5 Year Fossil Awards – the Paris Agreement Five years on and Australia
It’s been five years since the UNFCCC climate conference in Paris in 2015. Five years of annual conferences. Five years of Fossil of the Day awards at those conferences. The year of pandemic has thrown a curve ball to annual negotiations with COP26 due to be held in Gasgow right now delayed to 2021.
Nations have continued to push ambition even during this pandemic year. Co-convened by the United Nations, the United Kingdom and France, and in partnership with Chile and Italy, have decided to hold a Climate Ambition Summit, a digital event.
The Climate Action Network provided its own alternative Fossil of the 5 years special event too.
11 December 2020: Five years after the Paris Agreement, countries continue to outdo each other at being best in doing the worst to fight the climate crisis. But some are always better than others (hint: surprise they haven’t been invited to the Paris Agreement Birthday Party).
Through a fair and democratic voting process (that required no recounts), Climate Action Network, the world’s largest network of 1,300 civil society organisations working on climate change in over 130 countries, chose the USA as the overall winner of the Colossal Fossil of Five Years to mark the 5th Anniversary of the Paris Agreement. USA also won a second Fossil Award for Not Providing Finance and Support. Australia won a Fossil Award for Not Honoring the 1.5°C Commitment, and Brazil won two Fossil Awards for Not Protecting People from Climate Impacts and Not Listening to the People and Shrinking Civic Space.
USA: Colossal Fossil of Five Years
Let’s be honest, the USA has never been the loudest cheerleader for climate action.

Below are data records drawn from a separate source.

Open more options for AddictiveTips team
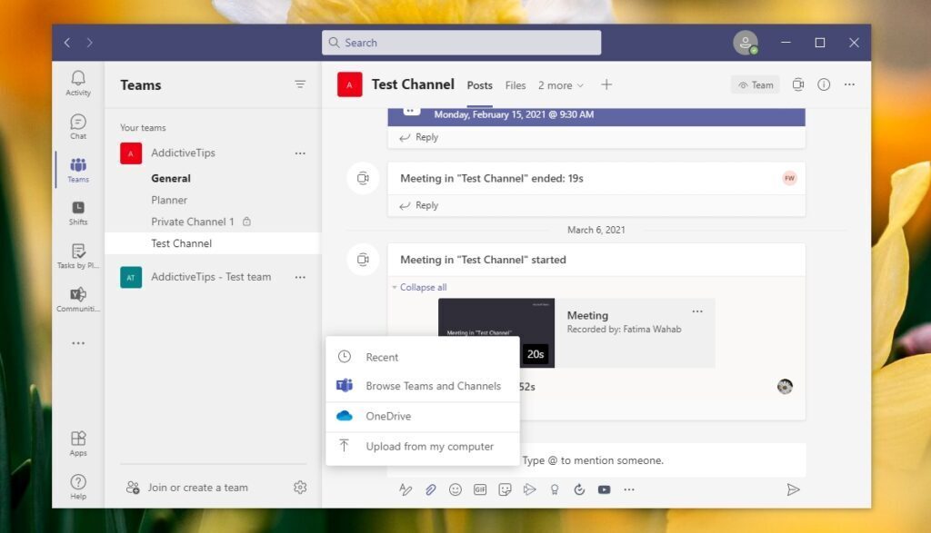Viewport: 931px width, 533px height. click(300, 153)
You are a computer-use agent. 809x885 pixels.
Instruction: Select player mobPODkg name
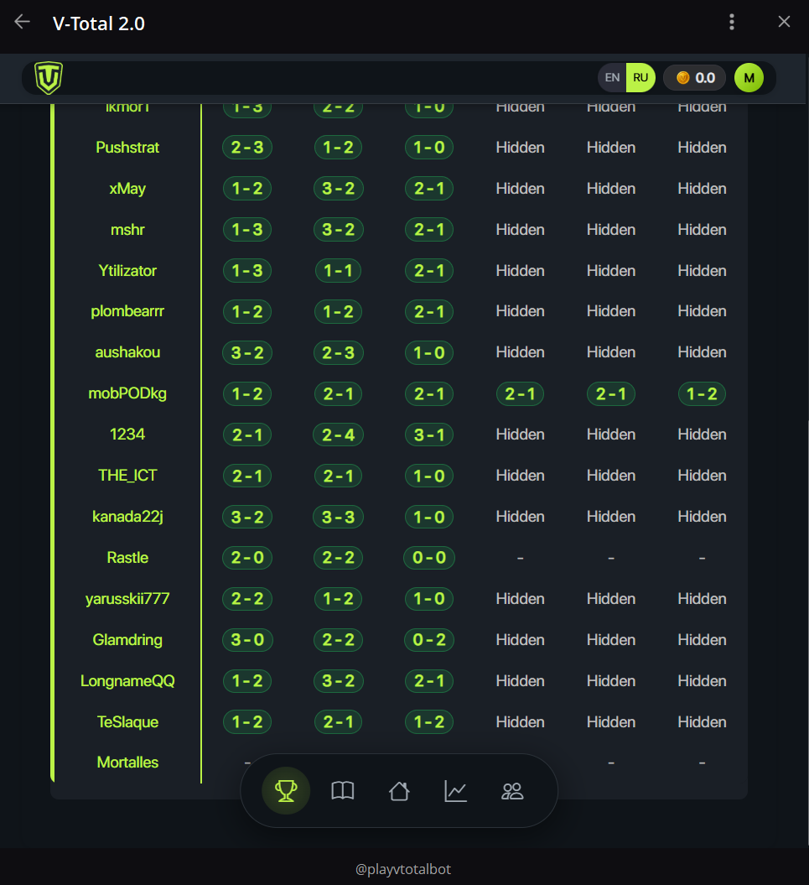[127, 393]
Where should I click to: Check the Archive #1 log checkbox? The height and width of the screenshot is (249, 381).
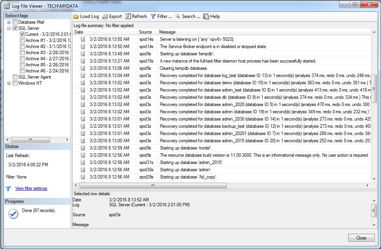coord(22,40)
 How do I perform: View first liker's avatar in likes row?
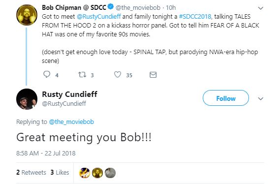85,173
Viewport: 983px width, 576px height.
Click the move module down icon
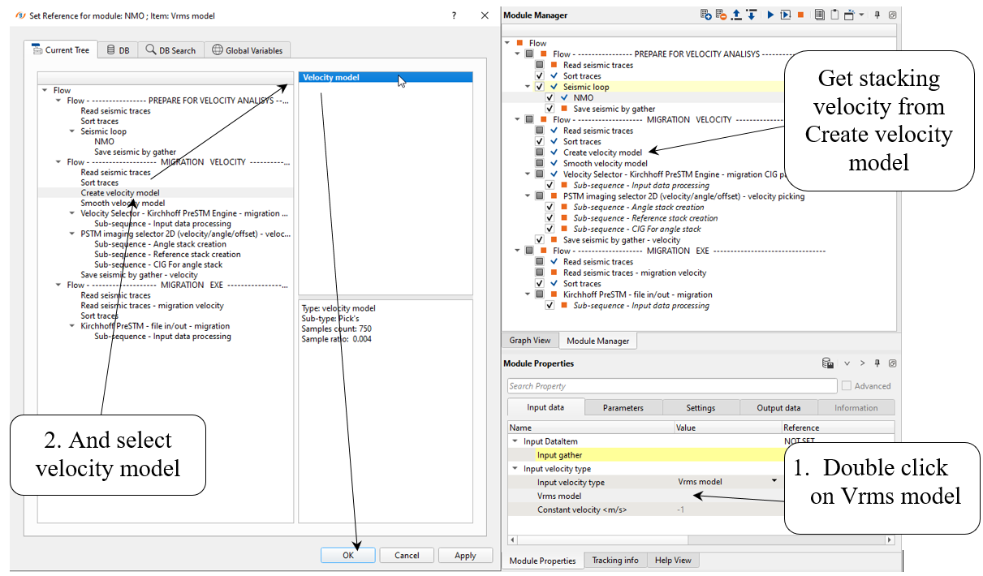click(752, 15)
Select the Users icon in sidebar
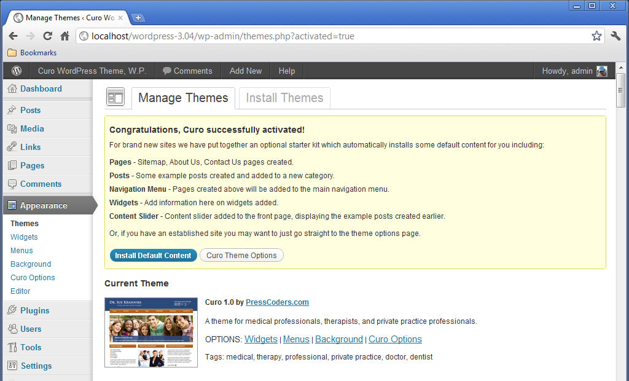 coord(13,329)
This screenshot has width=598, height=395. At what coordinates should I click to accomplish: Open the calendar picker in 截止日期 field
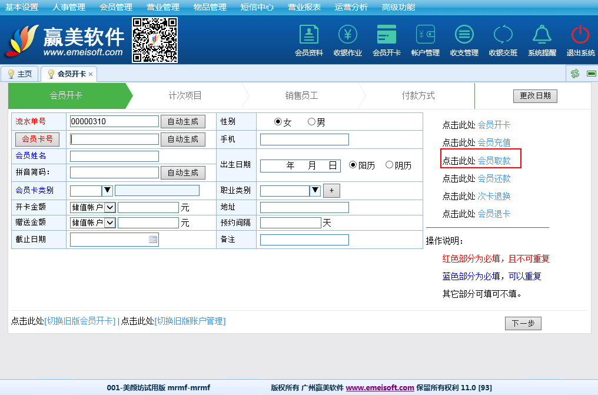click(x=153, y=240)
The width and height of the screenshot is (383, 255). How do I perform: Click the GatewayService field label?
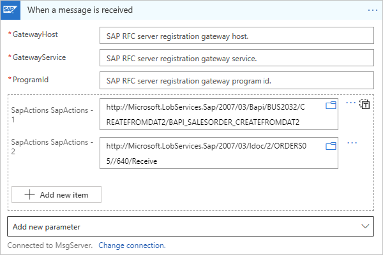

In some ways President Trump simply said the quiet parts aloud. ‘America First’ has always been the north star guiding the US’ official line in international climate talks, like when verbally bulldozing proposals for climate compensation and finance for Loss and Damage to vulnerable countries, arm-twisting poorer nations into accepting weak climate targets from rich countries and flexing their diplomatic muscle to break or make deals, all the while with handshakes and smiles. Until….2016.
A Colossal Fossil of Five Years can never capture the depths of ineptitude and damage of the Trump years: from amplifying climate denialism, to dismantling domestic environmental policies to undermining progress in multilateral spaces like the UNFCCC, the IPCC, the G20 & G7 and the GCF.
USA: Fossil for Not Providing Finance and Support
In the Trump years, the USA has been particularly stingy on finance for climate action. Withdrawing from the Paris Agreement was bad enough but the USA used its bully pulpit to obstruct finance to developing countries. By ceasing all finance to the Green Climate Fund (inspiring other countries like Australia) it deprived millions of people in poor countries critical resources to adapt to the climate crisis. Funding to the IPCC was also summarily halted, unsurprisingly some might say, by an anti-science administration.
So when it comes to climate change, ‘America First’ only means the USA’s outsized lead as the largest historical carbon emitter. To be clear, this is not a fossil award to the American people. We salute them for voting out a climate denier! Polls consistently show Americans want a climate-safe future and President-elect Biden must act on this mandate. He must take a seat at the international table and ensure the US does its fairshare on cutting its domestic emissions drastically by 2030 and substantially increasing international finance. Rejoining the Paris Agreement and recommitting money to the Green Climate Fund will be the starting steps in this new journey. It is time for the wealthiest nation to put the planet and all its people first.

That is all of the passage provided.